The Eduvos - Midrand (formerly Pearson Institute of Higher Education And Midrand Graduate Institute) is a South African private higher education institution based in Midrand, Gauteng Province. It offers bachelor's degrees in commerce, information technology, law, social sciences, creative arts, communications and science. It is also offers four postgraduate qualifications - Bachelor of Arts Honours in Graphic Design, Bachelor of Science Honours In Information Technology, Bachelor of Commerce Honours in Business Management, and Masters in Psychology.

History

Midrand Graduate Institute was first known as Midrand Campus, later known as Midrand University. Established in 1989, it soon attained acceptance as a private university-level, degree-conferring institution - one of the first of its kind in southern Africa.
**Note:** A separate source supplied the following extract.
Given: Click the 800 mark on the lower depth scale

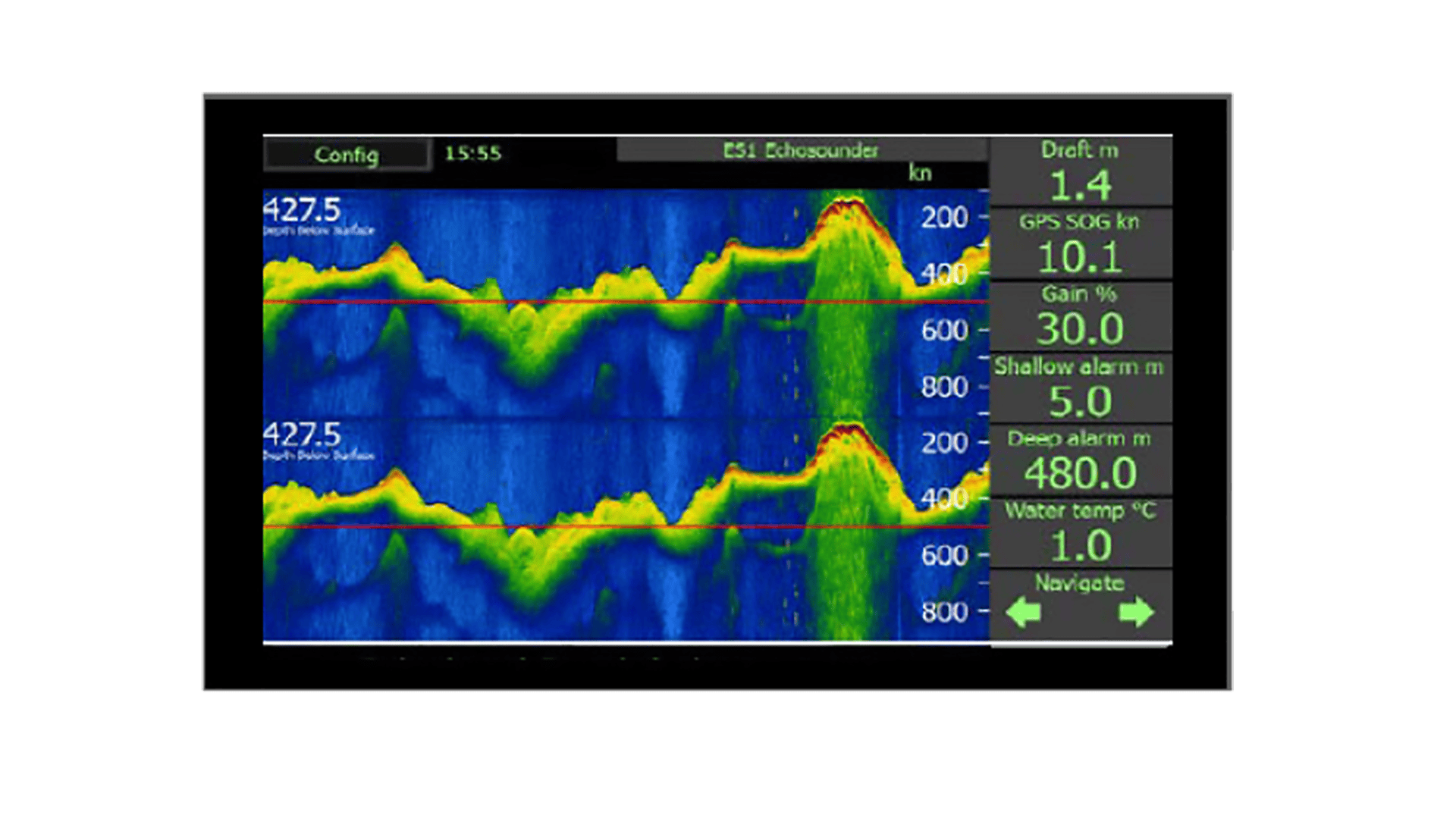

It formed a partnership with CTI Education Group in 2006, with the opportunity to offer degrees at various remote campuses nationwide and conferred by Midrand. Qualifications are offered at 11 campuses in South Africa. Pearson Education acquired a 75% shareholding in Midrand Graduate Institute during 2011, which grew to 100% in 2013. It is now known as the Pearson Institute of Higher Education (officially using that name from 27 July 2016). As the Pearson Institute of Higher Education now has 12 campuses in South Africa, it is now simply known as the Midrand Campus (or Main Campus) of the same institution.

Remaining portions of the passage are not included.